Typical routers, N linecards, running at R, switch fabric running at NxR.
RouteBricks
- line cards on servers
- each server must pass c x R bps
- interconnect must pass at NxR. We want internal link rates < R (if we needed a speedup then we couldn't use commodity hardware)
- we'd like the fanout to be constant, not a rising number of interior interfaces (and thus falling number of exterior interfaces) as switch becomes larger.
Challenges
- limited internal link rates
- limited per-node processing rate
- limited fanout
Strawman approach: connect everything to everything. Doesn't scale.
Valiant load balancing: intermediate servers. This reduces interconnects speeds to R/N, but servers must process traffic at 3R (2R if load is equally ballanced).
Servers must also be fast.
Problem 1. Processing packets one at a time has huge bookkeeping overhead. These can be batched, at the cost of latency and jitter.
Problem 2. Map ports to cores. Approach #1: 1 core per queue (avoids locking).

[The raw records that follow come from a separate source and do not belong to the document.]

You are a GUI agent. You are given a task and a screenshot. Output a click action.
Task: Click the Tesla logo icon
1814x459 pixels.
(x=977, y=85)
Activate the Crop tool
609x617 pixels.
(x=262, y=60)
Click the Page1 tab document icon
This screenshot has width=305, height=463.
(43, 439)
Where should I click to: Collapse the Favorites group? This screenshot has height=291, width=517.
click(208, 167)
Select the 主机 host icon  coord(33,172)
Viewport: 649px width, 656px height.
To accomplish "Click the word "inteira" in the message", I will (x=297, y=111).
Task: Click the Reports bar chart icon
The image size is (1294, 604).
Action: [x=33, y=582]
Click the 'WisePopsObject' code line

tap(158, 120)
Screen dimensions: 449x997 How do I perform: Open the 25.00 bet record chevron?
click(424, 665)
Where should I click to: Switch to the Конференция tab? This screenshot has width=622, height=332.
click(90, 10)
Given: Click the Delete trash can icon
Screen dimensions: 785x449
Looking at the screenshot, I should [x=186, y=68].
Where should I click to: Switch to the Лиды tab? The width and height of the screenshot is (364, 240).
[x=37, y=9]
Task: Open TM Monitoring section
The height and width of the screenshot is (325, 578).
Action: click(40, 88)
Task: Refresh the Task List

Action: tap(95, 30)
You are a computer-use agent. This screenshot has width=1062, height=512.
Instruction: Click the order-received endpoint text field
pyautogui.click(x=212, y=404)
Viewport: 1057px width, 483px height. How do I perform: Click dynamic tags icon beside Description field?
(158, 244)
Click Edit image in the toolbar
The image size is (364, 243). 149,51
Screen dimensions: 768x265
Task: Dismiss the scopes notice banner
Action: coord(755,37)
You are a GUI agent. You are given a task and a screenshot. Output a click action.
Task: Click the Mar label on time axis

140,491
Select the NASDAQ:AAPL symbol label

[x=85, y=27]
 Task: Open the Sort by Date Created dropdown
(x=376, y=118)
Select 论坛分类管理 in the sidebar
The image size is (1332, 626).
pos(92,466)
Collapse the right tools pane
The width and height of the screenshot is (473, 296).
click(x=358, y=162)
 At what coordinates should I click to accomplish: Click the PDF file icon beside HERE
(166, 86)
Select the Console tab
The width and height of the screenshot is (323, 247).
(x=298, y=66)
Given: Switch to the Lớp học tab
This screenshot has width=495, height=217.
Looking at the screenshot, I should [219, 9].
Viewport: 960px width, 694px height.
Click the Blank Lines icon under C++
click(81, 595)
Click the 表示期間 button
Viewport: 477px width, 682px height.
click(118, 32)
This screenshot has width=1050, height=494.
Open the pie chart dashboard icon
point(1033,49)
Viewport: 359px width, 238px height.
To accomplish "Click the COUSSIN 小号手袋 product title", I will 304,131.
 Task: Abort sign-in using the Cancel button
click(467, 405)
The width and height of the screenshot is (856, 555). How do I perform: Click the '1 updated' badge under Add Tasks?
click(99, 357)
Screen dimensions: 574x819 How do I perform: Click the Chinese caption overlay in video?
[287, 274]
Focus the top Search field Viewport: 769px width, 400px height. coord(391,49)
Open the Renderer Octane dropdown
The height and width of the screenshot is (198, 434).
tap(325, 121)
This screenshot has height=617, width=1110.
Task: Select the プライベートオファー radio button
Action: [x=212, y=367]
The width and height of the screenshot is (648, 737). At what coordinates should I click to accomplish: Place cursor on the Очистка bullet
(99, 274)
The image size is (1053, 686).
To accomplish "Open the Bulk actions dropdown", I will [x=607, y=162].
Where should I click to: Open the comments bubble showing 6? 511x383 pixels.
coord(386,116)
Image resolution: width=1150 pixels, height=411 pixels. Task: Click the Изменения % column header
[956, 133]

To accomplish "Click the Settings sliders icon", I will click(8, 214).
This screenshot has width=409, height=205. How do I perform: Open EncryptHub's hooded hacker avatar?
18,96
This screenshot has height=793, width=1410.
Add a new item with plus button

Approach #2: 1 core per packet (faster).
Other speed tricks:
- large socket buffers (PacketShader)
- batch processing(PacketShader)
- ethernet GRE (tunnelling, thus avoiding lookups) (Trellis)
- avoiding lookups when bridging from VMs to physical interfaces (Trellis)
Summary
- software can be fast
- general purpose processors and hardware can be fsat, but the details do matter
- Intel Data Place Development Kit (DPDK) is a commercial effort
Making hardware more programmable
What do we want from SDN? Does current hardware provide this?
- protocol independent processing (ie, independent of STP, OSPF, etc)
- control and repurpose in the field
- fast low power ships
Current hardware constrains what can be done
- protocol dependent because of capabilities of existing chips
- OpenFlow has mapped its features onto what is available on existing chips
- quick adoption, but constrains what is in OpenFlow
There are a few primitives we want a network device to perform
- parsing and rewriting headers
- bit shifting, etc
- traffic shaping
- forwarding
- etc
Build a flexible data plane by hardware modules and ways to interconnect them.
Two examples:
- an OpenFlow chip
- a programmable, modular data plane on a FPGA
OpenFlow chip
- 64 x GE OpenFlow-optimised 28nm ASIC
- 32 stages of (match, action)
- large tables, 1M x 40b TCAM, 370Mb SRAM
- uses VLIW Action processing, very RISC-like
Match tables use TCAM and SRAM. Matches are "logical", allowing complex matches to span multiple processor stages.
Actions hit a VLIW "action processor", these are small (1mm^2) and so you can run multiple in parallel.
Can't do more complex operations (transcoding, tunnels, encryption, etc)
SwitchBlade
Modular hardware building blocks to perform a range of data-plane functions.
Enable or disable and connect these building blocks using software.
Step 1, Select Virtual Data Plane
Operations can be in parallel, including multiple data planes ("virtual data plane"). SwitchBlade puts ingress packets into a VDP, each VDP has it's own processing pipeline, lookup tables, forwarding modules.
A table maps src mac addr to VDP. This attaches a 64b "platform header" to control functions in the pipeline.
Step 2, shaping
Step 3, preprocessing
Steps: processing selector | custom processor | hasher
Processing functions are from a library of reusable modules (Path Slicing, IPv6, OpenFlow).
Hash is created from user-selected bits in header. That hash then allows customised forwarding based on arbitary bits in header.
For example, a limited OpenFlow forwarder: parse packet, extract data for tuples, this 240b "bitstream" passed to hasher, hasher outputs 32b value for controlling processing an forwarding.
New modules require Verilog programming.
Step 4, forwarding
Steps: egress port loopkup based on hash | postprocessor wrapper modules | custom postprocessor
Wrapper modules allow matching on custom packet header bits
Custom postprocessors allow other functions to be selected on the fly
Software exceptions
Throw a packet to software. The passed-up packet has VDP and Plaform Header, allowing Virtual Data Plane to continue in software.
Custom postprocessing
eg: Decrement TTL for IPv6
per-VDP.
Summary
Make hardware more programmable
There are a few primatives, allowing these to be composed gives simple hardware yet flexible software
Two examples: OpenFlow Chip, SwitchBlade.